Mechanics Bank has felt pressure to provide customers with the conveniences they would expect from a larger bank; it has developed Internet banking, debit cards and other cash management products. "In order for a bank like Mechanics to compete, they have to be able to offer brokerage, insurance, credit cards and all of these other types of services that continue to be part of that 360-degree customer view," says Jim Sizemore, ITI's svp.

As it has grown in size, Mechanics Bank has sometimes maintained several different accounts for the same business or customer, instead of one main account that included all the products and services the bank was providing, Chavez said. Now, account managers and customers will have access to all customer data under one account.

Community banks such as Mechanics are realizing they need the technology in order to compete. "They may have thought, 'We already know our customer,'" said Kim Collins, research director at Gartner. "But the ones that they see every week may not be the ones who are the most profit-able. They're starting to realize that the customers they thought they knew, they don't."

One new feature Mechanics Bank will be able to provide customers and employees through the ITI package is Premiere Messenger, an events manager. "If I'm a customer and I have Web banking, I may want an e-mail when a certain check comes through written by a certain customer," Chavez says. "Or I may want to know when my CD will mature 30 days before it does." Account managers can use this feature to be notified of certain events in a customer account-from late payments to taking out a new loan.

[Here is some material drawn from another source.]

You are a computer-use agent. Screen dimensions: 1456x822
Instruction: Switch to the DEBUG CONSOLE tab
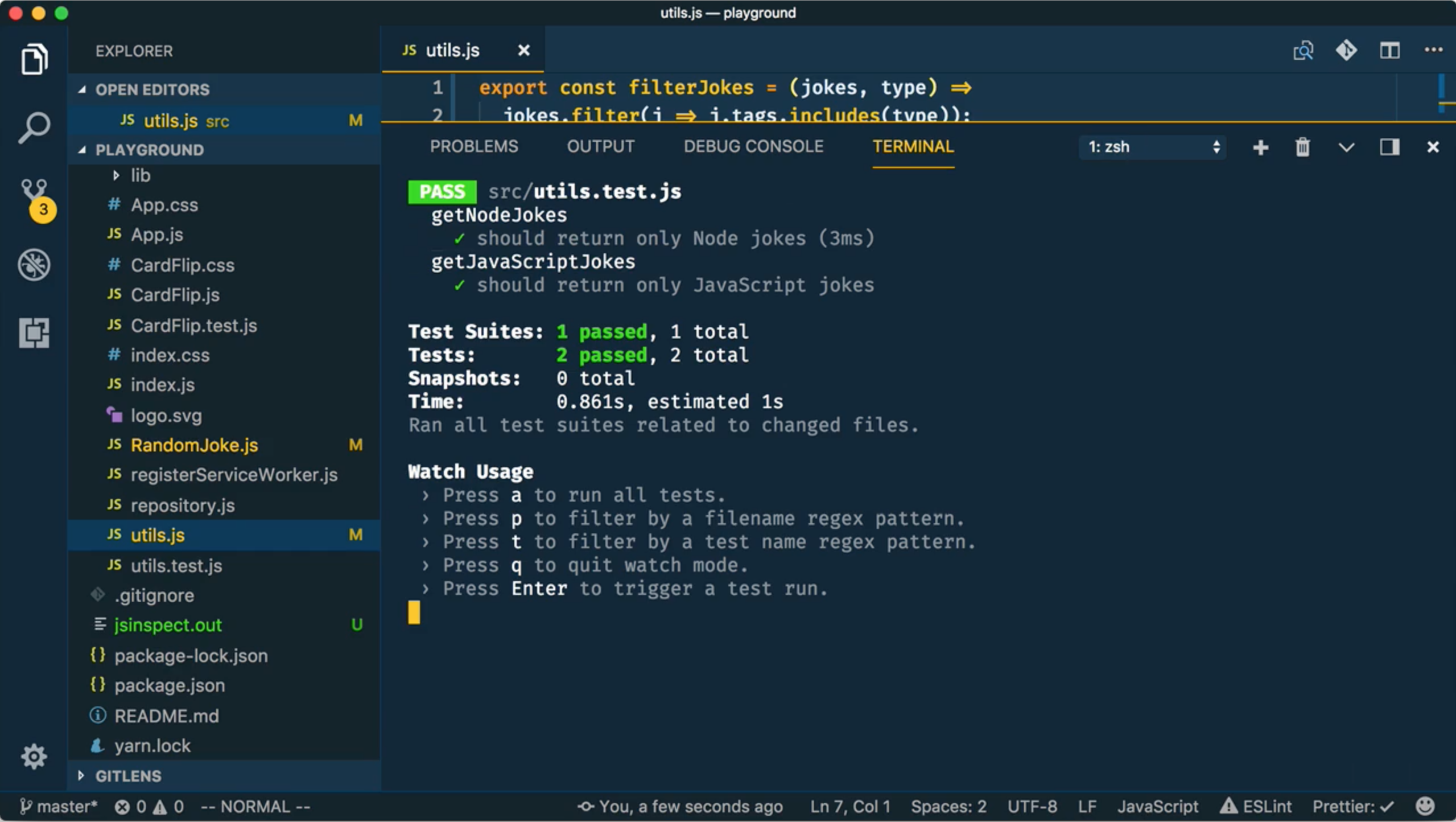(752, 146)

In order to implement these new technologies to help the bank grow its business and provide better customer service, Mechanics Bank decided to outsource other IT functions. In November, Mechanics announced that it has selected the Farm9 Security Compliance Package to provide round-the-clock security monitoring, analysis and auditing and a wide range of compliance services to help Mechanics meet and exceed regulatory mandates from the FFIEC, Gramm-Leach-Bliley Act, the state of California and the FDIC. "It's very effective for the bank, but it's not necessarily something you want to have in-house," says Chavez, who has a 38-person IT department out of a total bank staff of 600. His staff can now turn its attentions to doing battle with the banking giants.